興味深いのは同様の形態のゲームが何年か前の韓国でも発売されたという点だ。ところが大部分が失敗した。これらゲームとポケモンGOの差は技術や操作方式ではなく「ポケットモンスター」というコンテンツだ。人々がポケモンGOに熱狂した理由は以前になかった技術を実現したためでなく、20年前から同じ名前のゲームと漫画を楽しんできた人たちがその世界の主人公になれるゲームだったからだった。韓国のゲーム開発技術は世界最高水準であり、赤ちゃん恐竜ドリーやポロロなどコンテンツまで十分に持っている。だがポケモンGOのような成功作を作り出せなかった理由は、韓国社会の漫画とゲームの規則に対する理解力不足と無視に起因する。

子どもたちがままごと遊びする時にある子どもが新たに参加するには、単に手を挙げたからと入れるのではない。これまでの進行内容をしっかりと見て空いている役をすると申し出たり、流れに乗ったセリフを投げかけて入らなければならない。このようにすべての遊びにはそれなりの手続きとルールがある。同じように、ある話をスマホゲームとして活用するには既存の漫画の設定とルールがゲームの中で自然に具現されなければならない。
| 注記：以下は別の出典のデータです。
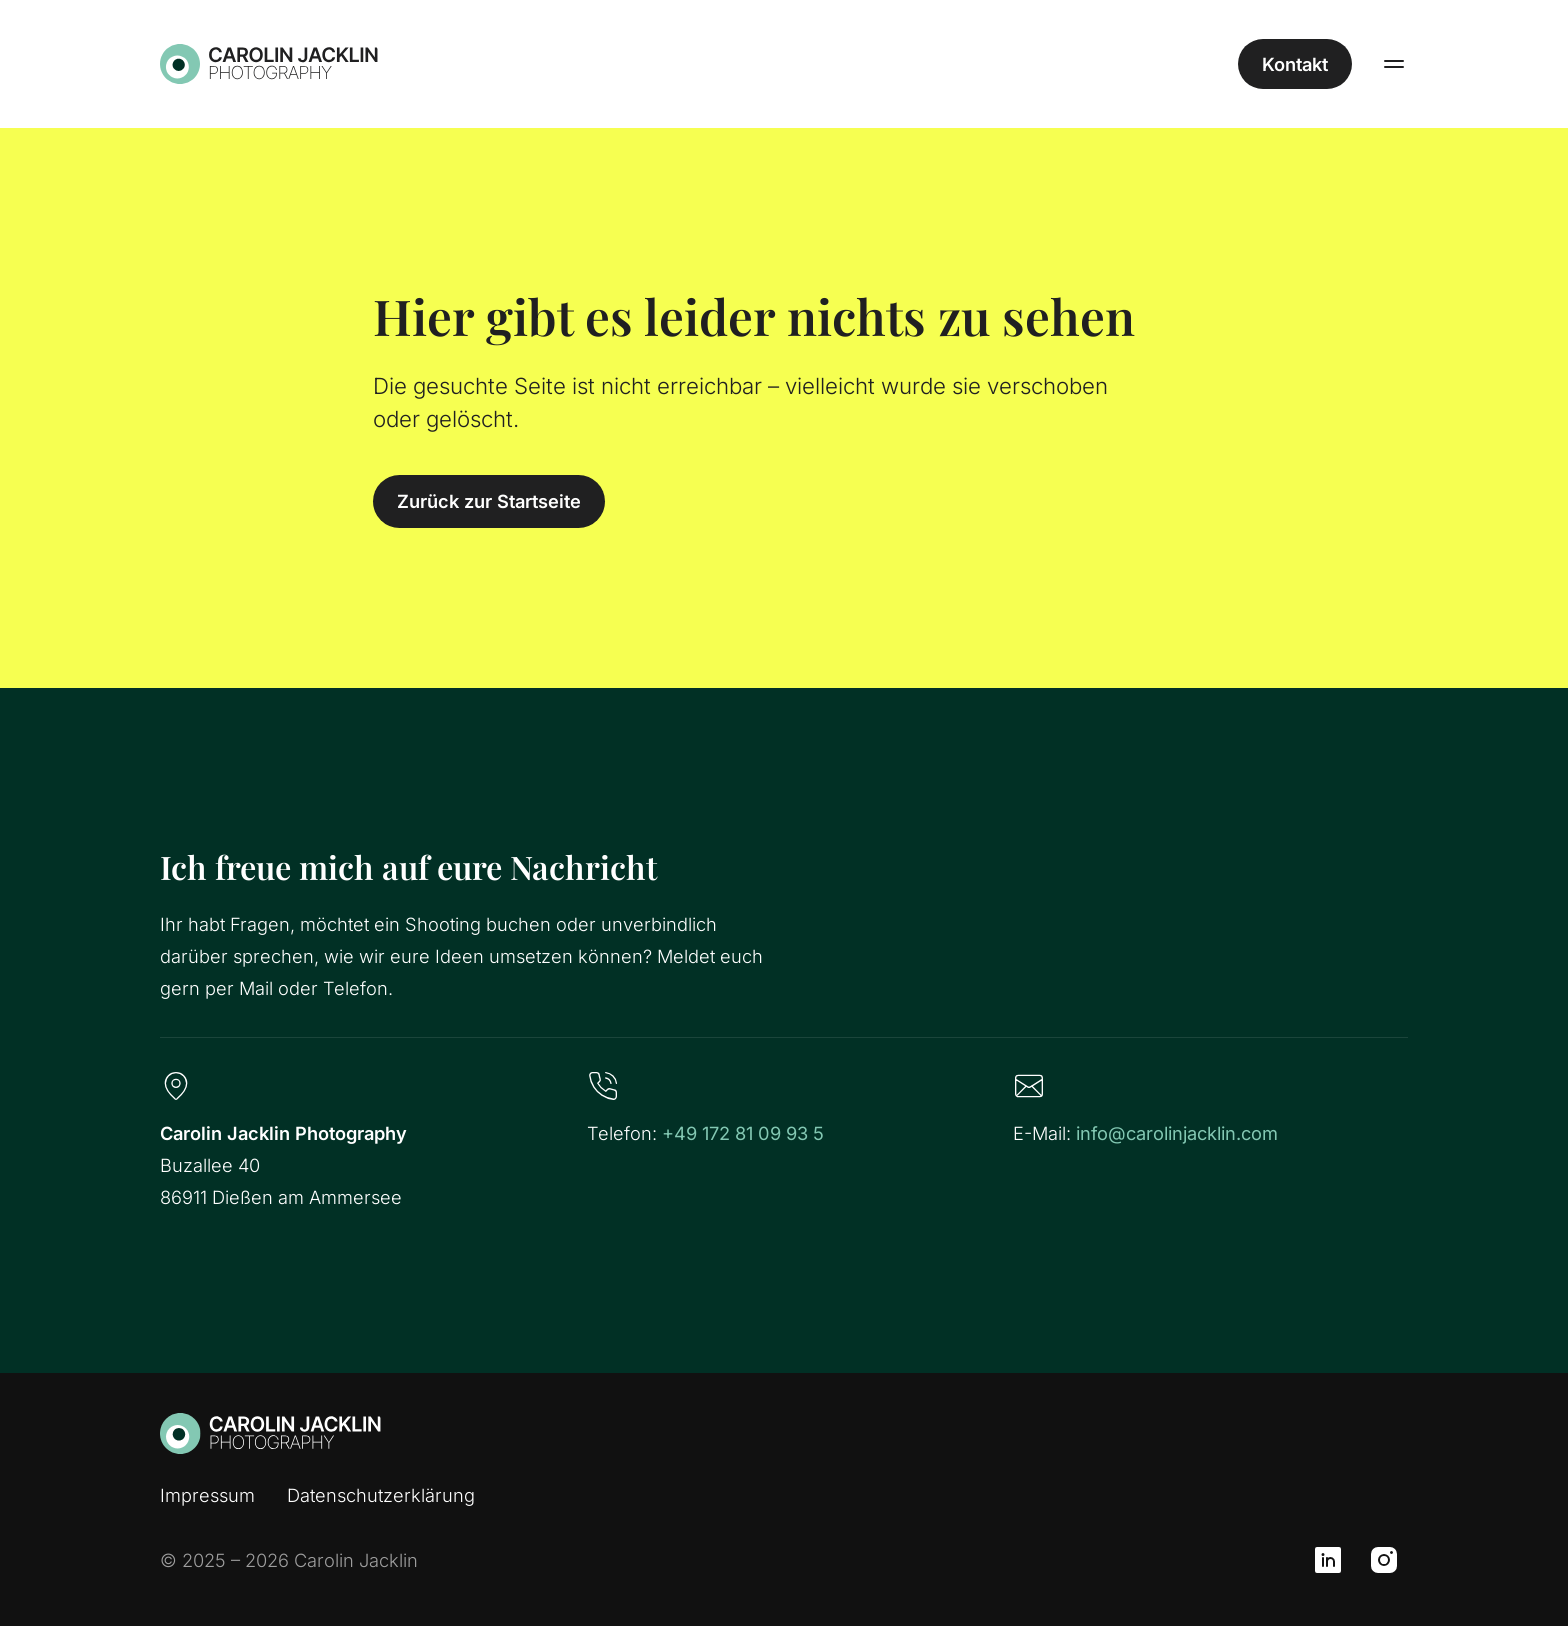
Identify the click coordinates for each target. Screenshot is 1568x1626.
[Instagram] (1384, 1560)
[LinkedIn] (1328, 1560)
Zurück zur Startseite (489, 501)
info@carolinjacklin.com (1177, 1133)
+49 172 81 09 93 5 (743, 1133)
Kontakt (1295, 64)
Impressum (207, 1495)
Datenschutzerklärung (381, 1495)
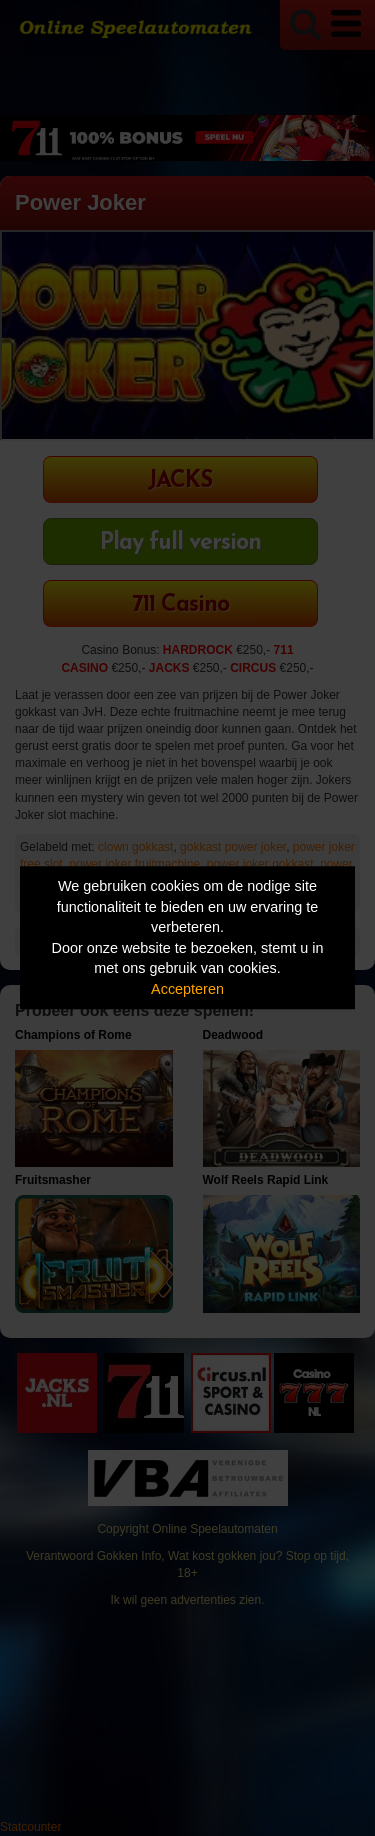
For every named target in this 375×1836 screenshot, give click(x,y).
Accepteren (187, 989)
ポケットモンスターは主人公が世界を探険してモンスターを収集し成長させる話だ。ポケモンGOはこれを自然に具現した。こうしたゲームを作るには漫画の基本設定と、進行手続きとルールがなぜ面白さにつながるかを理解する専門家が必要だ。韓国にそのような人はいない。漫画とゲームを無視する社会の雰囲気のためだ。大人が漫画とゲームを真剣に見つめて理解しないだけでなく、子どもたちの接近も防ぐためだ。

ベストセラー『サピエンス』の著者ユバル・ハラリ教授は人類の繁栄の秘訣を「虚構を共有できる能力」と話す。国という虚構を共有した人々は互いを共同体構成員と認め信じ協力する。市場と貨幣、株式会社と保険も同じだ。こうした虚構を新しく共有するたびに人類の能力は飛躍的に発展し、経済規模も数十倍ずつ大きくなった。地球上で唯一人類だけが持つ想像力のおかげだ。

いまの韓国はどうなのか。依然として想像力より技術が重要な社会だ。問題は多くの技術がまもなく人工知能に代わることになるという点だ。そのため人間は想像の専門家にならなければならない。そうした想像が最も輝けるコンテンツがゲームだ。また人工知能に代表される21世紀の情報技術社会はこれ以上技術的な差別化を出しにくい。新しい技術はインターネットと発達した物流システムを通じて世界へすぐ広がるためだ。技術より重要なものが経験だ。差別化した経験をどのように提供し享受できるようにするかが新しい社会を左右することになるだろう。そのような経験の具現は以前の世代が無視したゲームと漫画のようなコンテンツを通じてなされるほかはない。そこに人類の最大の強みである想像力が集積されているためだ。

いまわれわれがすべきことはゲームを認めて支援することだ。ゲームを子どもたちのおもちゃ扱いして無視する既成世代の見方を変えなければならない。これを奨励し発展させなければならない。未来世代の競争力を左右するのはわれわれの世代がゲームをどれだけ理解し真剣に対するかにかかっていているためだ。